(PROVIDED MATERIAL)

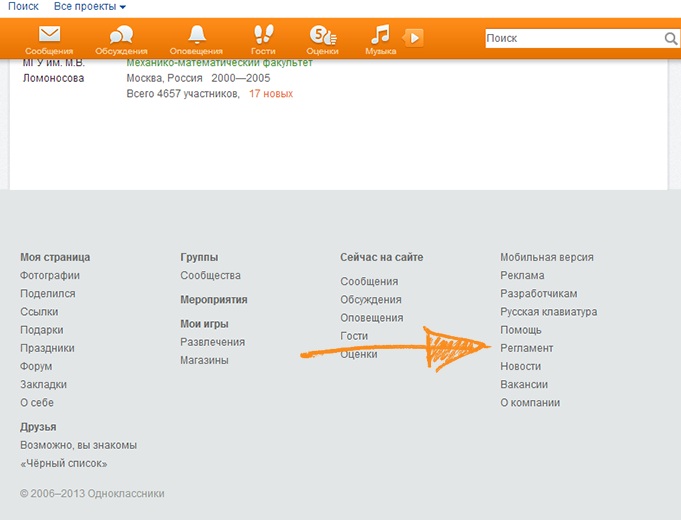The height and width of the screenshot is (520, 681).
Task: Go to Фотографии in footer
Action: point(50,276)
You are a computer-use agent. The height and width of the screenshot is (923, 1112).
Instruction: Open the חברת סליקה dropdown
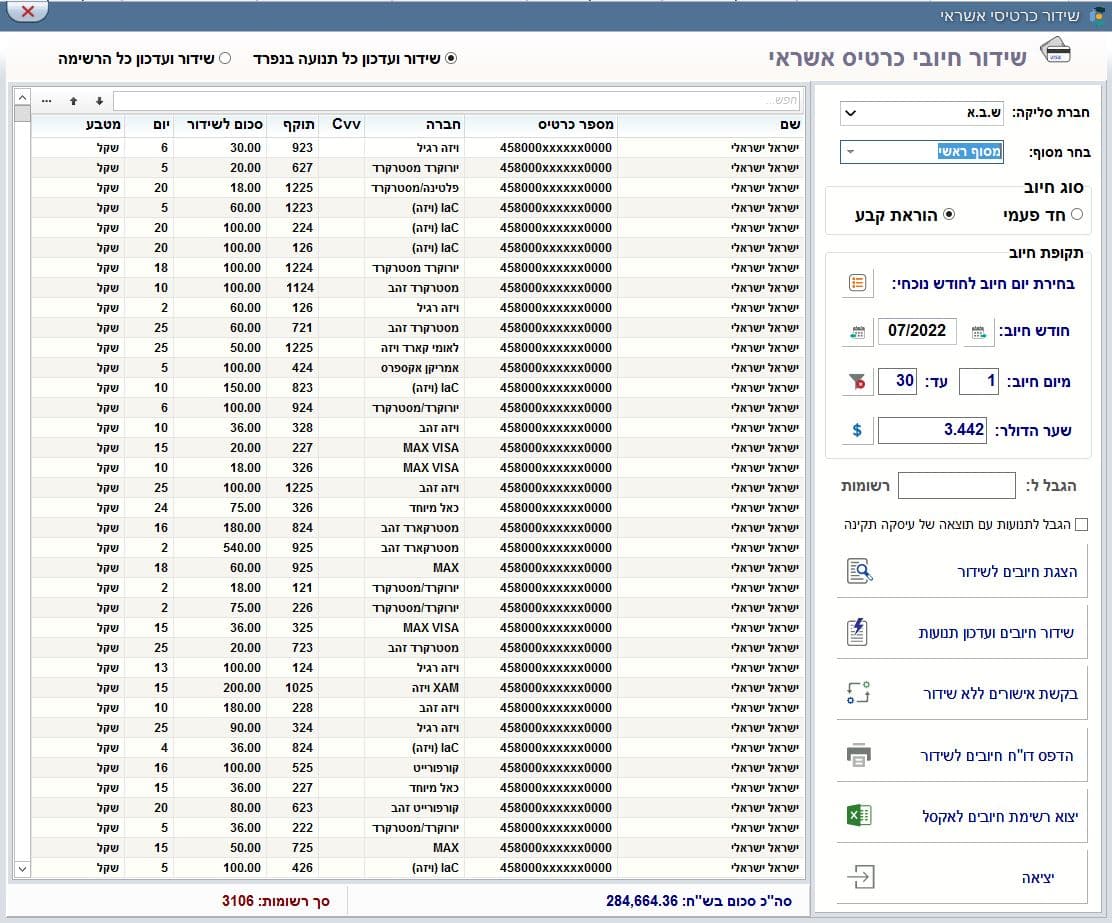[x=920, y=113]
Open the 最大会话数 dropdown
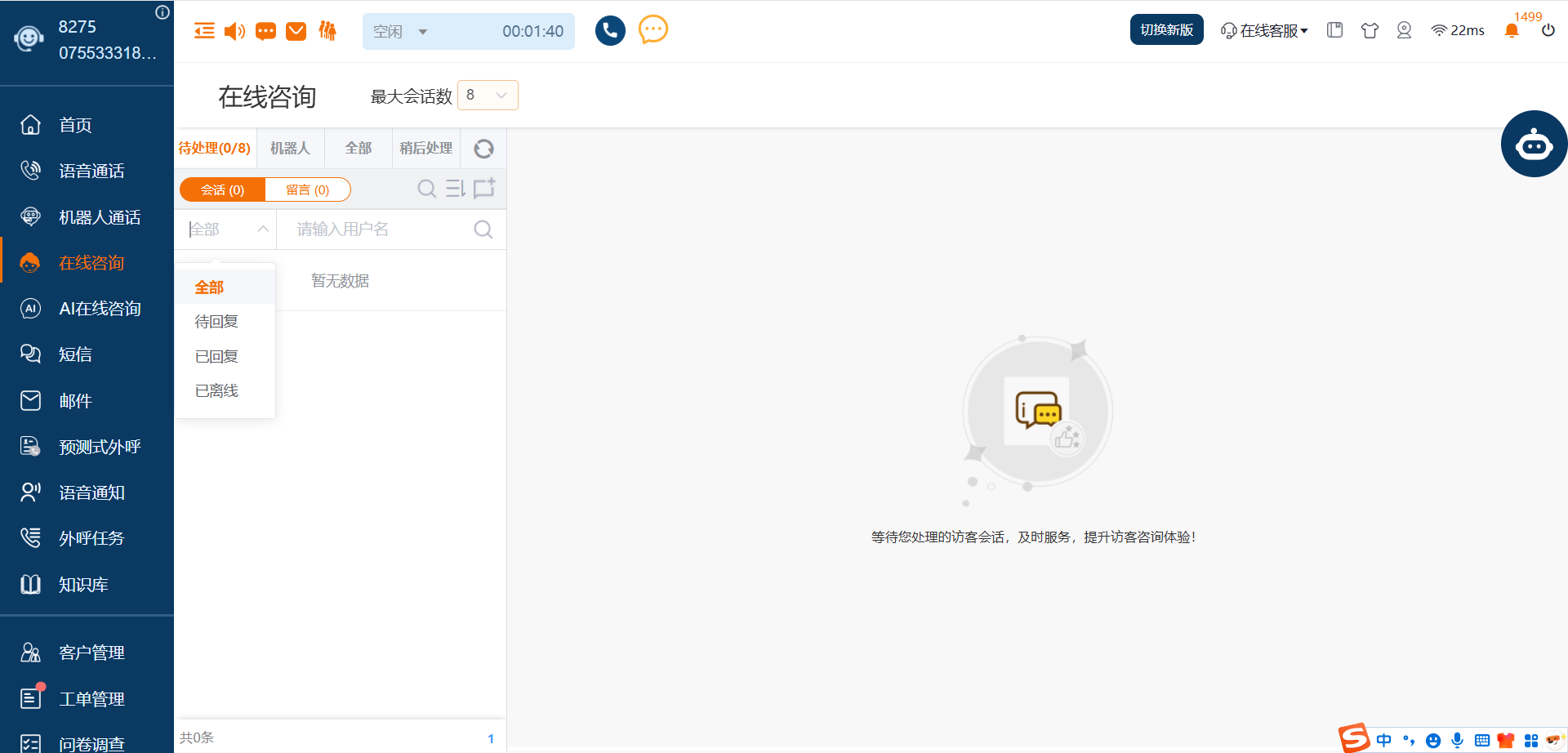 pyautogui.click(x=488, y=96)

(End PROVIDED MATERIAL)

## ASSIGNMENT
Starting at the line that contains "You are a computer-use", retype each line through the end of the data exactly, and leave out every picture.

## RESULT BELOW
You are a computer-use agent. The height and width of the screenshot is (923, 1112).
Instruction: Open the חברת סליקה dropdown
[x=920, y=113]
Open the 最大会话数 dropdown
 pyautogui.click(x=488, y=96)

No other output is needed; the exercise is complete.